• _AUFGABENSTELLUNG_:
Gib bitte aus dem Lesetext über Serbien den Abschnitt wörtlich wieder, der mit "Denn der EU-Kandidat" beginnt und bis einschließlich "Eisenbahnstrecken, ­Autobahnen und Kraftwerke." reicht.

• _LESETEXT_:
Das Problem: Rund 55 Prozent der Bevölkerung sind wegen der erwarteten Umweltschäden strikt dagegen; nur 25 Prozent befürworten das Vorhaben. Dennoch wird das neue Bergwerk gebaut, denn der Partner von Scholz ist Serbiens alles entscheidender Präsident Aleksandar Vučić. Zwar hatte die von Vučić dominierte Regierung vor den Parlamentswahlen im Dezember 2023 das Lithium-Projekt wegen des massiven Widerstands der Bürger „für immer“ gestoppt. Nach der Wahl kassierte das Verfassungsgericht kurzerhand das frühere Verbot, sodass die Förderung des wertvollen Metalls beginnen kann.

Damit ist dem 54-Jährigen einmal mehr eine politische Meisterleistung gelungen. Er hat dem Westen mit dem Bergbau­deal ein Zuckerbrot gegeben, damit dort niemand an seinem autokratischen Machtsystem Anstoß nimmt. Vučić hat über die Jahre alle staatlichen, wirtschaftlichen, gesellschaftlichen und politischen Institutionen ausgehöhlt und sie zu seinen Privatfilialen gemacht. Wahlen werden manipuliert, nachdem der Präsident im Wahlkampf als Zugpferd seiner Regierungspartei massiv die Verfassung verletzt hatte, die ­parteipolitisches Engagement verbietet. Obwohl Serbien seit über zehn Jahren EU-Beitrittskandidat ist, gibt es nur sehr verhaltene Kritik aus Brüssel.

Denn der EU-Kandidat pflegt auch besondere Beziehungen zum russischen Präsidenten Wladimir Putin, der Serbien immer wieder als engsten Verbündeten in Europa bezeichnet. Folgerichtig weigert sich Belgrad beharrlich, wie von der EU verlangt, Sanktionen gegen Russland zu verhängen. Er habe Putin in den vergangenen Jahren 17 Mal getroffen, berichtete Vučić. Die Fluggesellschaft Air Serbia fliegt entgegen den EU-Forderungen weiter nach Moskau und St. Petersburg, vom Westen sanktionierte russische Spitzenpolitiker werden mit offenen Armen empfangen. 

Ähnlich eng ist das Verhältnis zu Chinas Staats- und Parteichef Xi Jinping. Der adelte bei seiner Europareise im Mai Serbien und Ungarn für ihre Treue mit einem Besuch; beide Staaten gelten als ein Dreh- und Angelpunkt der Neuen Seidenstraße. Daher baut Peking auch in Serbien mit ­teuren Krediten Eisenbahnstrecken, ­Autobahnen und Kraftwerke.

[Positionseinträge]
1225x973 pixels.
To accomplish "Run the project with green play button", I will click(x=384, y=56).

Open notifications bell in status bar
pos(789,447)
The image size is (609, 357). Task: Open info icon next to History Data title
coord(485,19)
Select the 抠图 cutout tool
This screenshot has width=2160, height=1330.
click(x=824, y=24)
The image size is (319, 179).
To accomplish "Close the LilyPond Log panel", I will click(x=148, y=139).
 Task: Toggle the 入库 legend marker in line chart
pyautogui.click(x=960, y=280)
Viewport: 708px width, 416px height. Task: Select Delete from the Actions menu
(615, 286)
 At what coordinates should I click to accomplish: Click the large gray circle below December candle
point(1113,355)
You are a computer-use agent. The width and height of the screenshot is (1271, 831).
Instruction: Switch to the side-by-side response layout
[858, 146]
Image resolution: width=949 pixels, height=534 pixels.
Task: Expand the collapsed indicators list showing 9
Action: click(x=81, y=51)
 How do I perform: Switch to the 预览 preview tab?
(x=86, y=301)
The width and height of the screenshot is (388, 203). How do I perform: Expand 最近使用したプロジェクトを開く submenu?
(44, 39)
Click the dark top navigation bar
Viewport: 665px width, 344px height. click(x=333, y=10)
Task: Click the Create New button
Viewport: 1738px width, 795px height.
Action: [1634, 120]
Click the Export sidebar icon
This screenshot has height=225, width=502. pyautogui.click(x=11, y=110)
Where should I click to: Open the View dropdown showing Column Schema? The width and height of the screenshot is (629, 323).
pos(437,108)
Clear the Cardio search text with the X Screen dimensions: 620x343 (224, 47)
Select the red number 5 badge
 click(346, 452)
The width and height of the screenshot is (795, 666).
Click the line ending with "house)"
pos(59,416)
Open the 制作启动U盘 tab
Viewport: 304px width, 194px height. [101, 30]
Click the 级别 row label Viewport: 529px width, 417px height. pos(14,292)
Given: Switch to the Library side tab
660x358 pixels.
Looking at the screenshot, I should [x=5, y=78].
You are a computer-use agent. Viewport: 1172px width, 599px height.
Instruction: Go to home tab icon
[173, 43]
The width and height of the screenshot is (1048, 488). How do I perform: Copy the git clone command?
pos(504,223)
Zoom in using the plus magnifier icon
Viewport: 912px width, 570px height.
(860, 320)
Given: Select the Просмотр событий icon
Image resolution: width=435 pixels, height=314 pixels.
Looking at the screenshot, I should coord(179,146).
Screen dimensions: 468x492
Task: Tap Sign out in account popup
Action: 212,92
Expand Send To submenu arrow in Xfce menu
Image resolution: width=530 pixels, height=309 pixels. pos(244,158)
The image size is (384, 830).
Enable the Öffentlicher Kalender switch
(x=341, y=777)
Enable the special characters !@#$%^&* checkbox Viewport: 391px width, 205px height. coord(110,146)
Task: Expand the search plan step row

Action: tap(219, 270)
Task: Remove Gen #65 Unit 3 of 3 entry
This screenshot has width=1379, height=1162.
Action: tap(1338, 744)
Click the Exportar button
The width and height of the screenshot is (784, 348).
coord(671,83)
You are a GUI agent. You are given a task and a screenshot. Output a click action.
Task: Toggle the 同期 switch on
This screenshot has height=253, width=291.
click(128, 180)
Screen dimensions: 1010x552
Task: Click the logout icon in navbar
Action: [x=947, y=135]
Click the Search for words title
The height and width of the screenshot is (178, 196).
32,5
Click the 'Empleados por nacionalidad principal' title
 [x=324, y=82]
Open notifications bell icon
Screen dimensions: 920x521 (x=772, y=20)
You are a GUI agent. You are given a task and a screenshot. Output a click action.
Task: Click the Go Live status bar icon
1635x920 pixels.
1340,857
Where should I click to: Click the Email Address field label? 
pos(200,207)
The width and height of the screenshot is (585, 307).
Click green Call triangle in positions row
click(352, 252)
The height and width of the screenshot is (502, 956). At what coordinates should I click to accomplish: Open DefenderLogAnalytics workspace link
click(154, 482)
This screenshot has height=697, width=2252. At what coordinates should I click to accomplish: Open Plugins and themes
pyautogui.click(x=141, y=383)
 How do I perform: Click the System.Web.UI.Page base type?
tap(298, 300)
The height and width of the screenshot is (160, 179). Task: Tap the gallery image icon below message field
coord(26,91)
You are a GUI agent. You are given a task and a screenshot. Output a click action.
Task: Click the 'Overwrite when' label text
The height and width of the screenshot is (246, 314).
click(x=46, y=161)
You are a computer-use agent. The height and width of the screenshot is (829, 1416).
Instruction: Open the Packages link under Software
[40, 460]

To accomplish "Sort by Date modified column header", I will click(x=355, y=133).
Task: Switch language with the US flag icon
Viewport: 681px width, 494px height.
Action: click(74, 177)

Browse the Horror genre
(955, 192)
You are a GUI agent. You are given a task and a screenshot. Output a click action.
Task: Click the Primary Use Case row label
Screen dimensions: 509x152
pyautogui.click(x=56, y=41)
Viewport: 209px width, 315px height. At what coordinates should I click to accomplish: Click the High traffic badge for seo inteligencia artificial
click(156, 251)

• _RICHTIGE LÖSUNG_:
Denn der EU-Kandidat pflegt auch besondere Beziehungen zum russischen Präsidenten Wladimir Putin, der Serbien immer wieder als engsten Verbündeten in Europa bezeichnet. Folgerichtig weigert sich Belgrad beharrlich, wie von der EU verlangt, Sanktionen gegen Russland zu verhängen. Er habe Putin in den vergangenen Jahren 17 Mal getroffen, berichtete Vučić. Die Fluggesellschaft Air Serbia fliegt entgegen den EU-Forderungen weiter nach Moskau und St. Petersburg, vom Westen sanktionierte russische Spitzenpolitiker werden mit offenen Armen empfangen. 

Ähnlich eng ist das Verhältnis zu Chinas Staats- und Parteichef Xi Jinping. Der adelte bei seiner Europareise im Mai Serbien und Ungarn für ihre Treue mit einem Besuch; beide Staaten gelten als ein Dreh- und Angelpunkt der Neuen Seidenstraße. Daher baut Peking auch in Serbien mit ­teuren Krediten Eisenbahnstrecken, ­Autobahnen und Kraftwerke.